== Extract ==

August 10 - August 16, 1995

City Week

Thursday 10

POETRY FESTIVAL. Hundreds of "poetry slammers, latter-day Beats, academicians, writers and other language lovers" are steadily migrating south for the annual Bisbee Poetry Festival, which will host five days of readings and workshops by nationally recognized poets like Dick Bakken, Lisa Buscani, Jules Dinechdeal, Lewis MacAdams, Miriam Patchen, Margaret Randall and Larry Smith. Other highlights include a street dance and a "near-feral poetry performance contest." Since its revival in 1990, the festival has continued the wild, diverse tradition that brought poets such as Allen Ginsberg, Gerald Stern and Diane Wakoski together in recent years.

The festival, Drink it Black--Poetry As an Act of Social and Political Engagement, opens at 6:30 p.m. with a free dance-poetry performance in Bisbee City Park by the African-Haitian Dance and Drum Troupe. Enjoy readings by featured poets at 7 p.m. Friday and Saturday and 2 p.m. Sunday at the Bisbee Convention Center's Café Maxi, on Main Street in Old Bisbee. Tickets for individual readings are $7 at the door. The performance art contest, not only free of charge but typically the festival's most outrageous event, begins at 7 p.m. Sunday, August 13. Call (520) 432-5063 for complete event information.

Friday 11

PLAY BALL. If you've been planning on heading out to Hi Corbett Field to see the Tucson Toros, this is your last chance. The Toros begin their last 12-game homestand of the season tonight against the Calgary Cannons. This is what baseball is supposed to be all about: a tight pennant race, cheap eats and drinks, plenty of freebies and the always-adorable Tuffy Toro. Despite a string of injuries and changes in the line-up, the Toros are atop the Pacific Coast League's southern division. If the Toros can hold onto their lead, we'll have a chance to see them again in September, when they'll battle the Colorado Springs Skysox in the first round of the PCL championships. The Toros will battle the Cannons tonight through Monday and take on the Las Vegas Stars Tuesday through Friday, August 18. The first 2,000 fans at tonight's game get free Toros ballcaps. All games begin at 7:30 p.m. Tickets are $3 to $6. For more information call 325-2621.

Saturday 12

WAILA WORKSHOP. Get ready for the upcoming Fiesta de San Augustín street dance with tonight's Waila workshop, hosted by TFTM and the Arizona Historical Society. "It's your basic step-together-step," says workshop coordinator Deborah Beaumont encouragingly. The workshop, which last year drew more than 150 shuffling pairs of feet, provides an easy, entertaining introduction to the cumbia, chote, waila and mazurka--the dances comprising Waila, Tohono O'odham social dance. In fact, describing them seems far more difficult than learning the steps. "They're derived from European dances, adapted to mostly norteño rhythms," Beaumont summarizes after waltzing through an explanation of how the waila is to polka what the chote is to the Schottische waltz, which means "Scottish" in German. And so on.

Lessons run from 8 to 8:30 p.m., with an open dance continuing until 11 p.m. to live music by the Joaquin Brothers, Pablo Francisco, Southern Scratch, Tohono O'odham Veterans and Santa Rosa Band, at the Arizona Historical Society, 949 E. Second St. Tickets are $5 at the door. Call 318-0810 for information.

== Item coordinate data ==

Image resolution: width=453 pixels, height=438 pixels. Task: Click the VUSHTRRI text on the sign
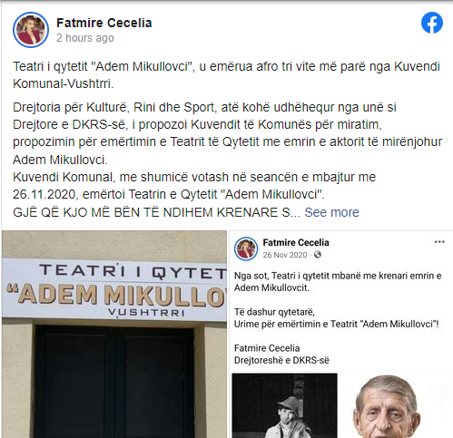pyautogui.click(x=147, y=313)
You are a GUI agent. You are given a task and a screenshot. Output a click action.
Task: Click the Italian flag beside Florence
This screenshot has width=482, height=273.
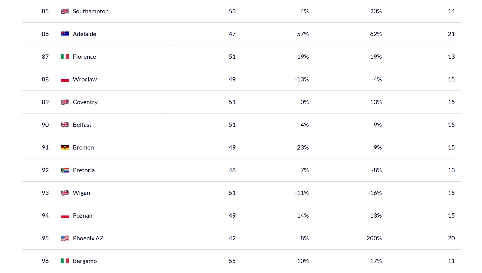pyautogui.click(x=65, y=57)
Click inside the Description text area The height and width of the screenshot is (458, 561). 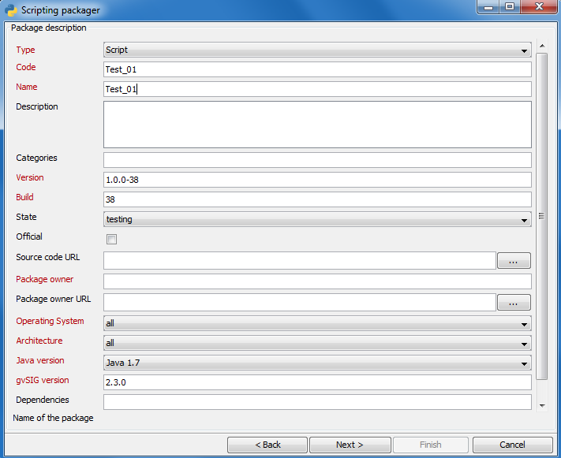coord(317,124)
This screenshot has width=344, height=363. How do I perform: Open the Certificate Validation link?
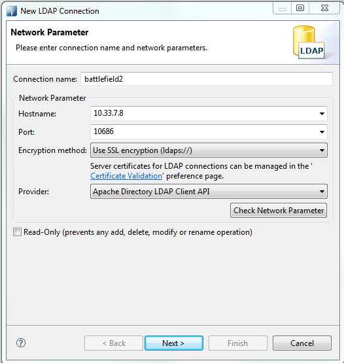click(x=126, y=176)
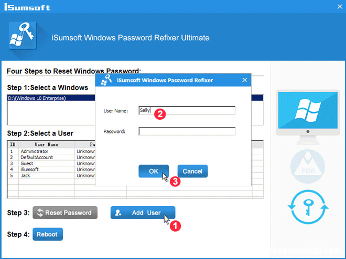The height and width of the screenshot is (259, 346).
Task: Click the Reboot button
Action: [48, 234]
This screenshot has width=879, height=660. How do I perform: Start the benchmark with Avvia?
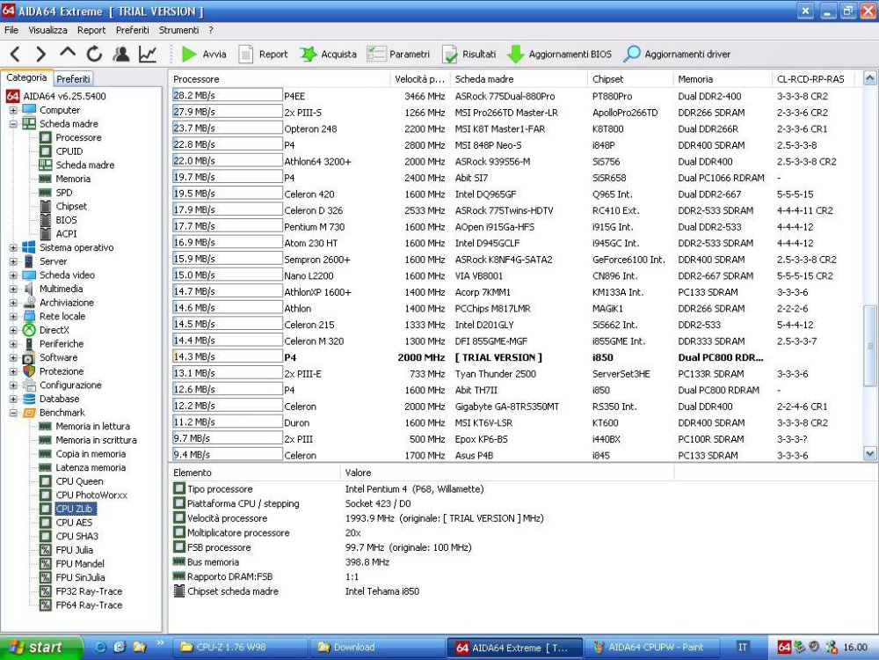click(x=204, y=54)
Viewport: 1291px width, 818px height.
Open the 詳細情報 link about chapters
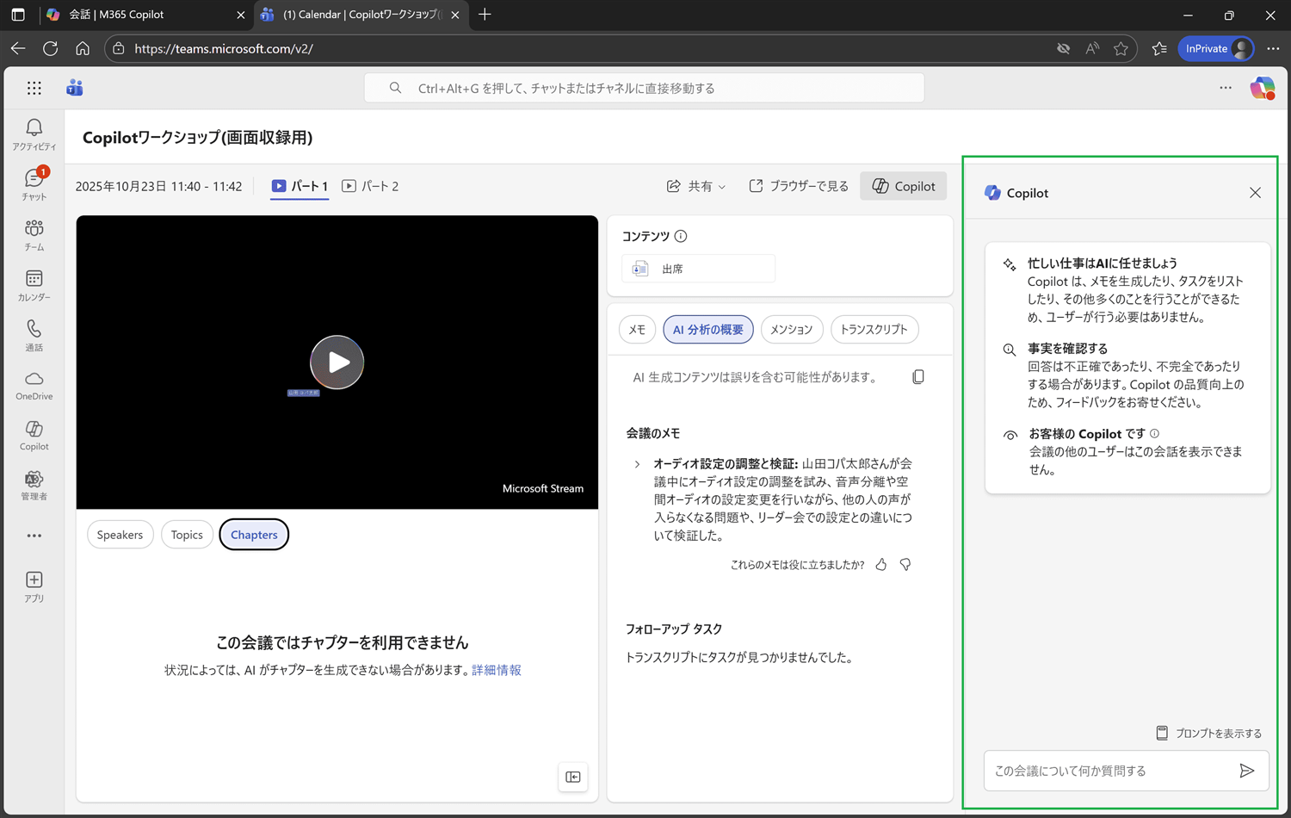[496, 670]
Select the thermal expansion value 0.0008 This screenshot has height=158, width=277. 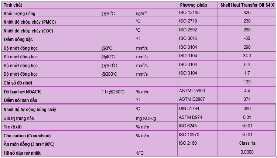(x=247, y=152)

== What the task requires ==
Could you copy the event listings, beginning at the words "The festival, Drink" and stopping after "complete event information.", but switch "dance-poetry performance" to "poetry-and-dance performance"?

== Reply to the task ==
The festival, Drink it Black--Poetry As an Act of Social and Political Engagement, opens at 6:30 p.m. with a free poetry-and-dance performance in Bisbee City Park by the African-Haitian Dance and Drum Troupe. Enjoy readings by featured poets at 7 p.m. Friday and Saturday and 2 p.m. Sunday at the Bisbee Convention Center's Café Maxi, on Main Street in Old Bisbee. Tickets for individual readings are $7 at the door. The performance art contest, not only free of charge but typically the festival's most outrageous event, begins at 7 p.m. Sunday, August 13. Call (520) 432-5063 for complete event information.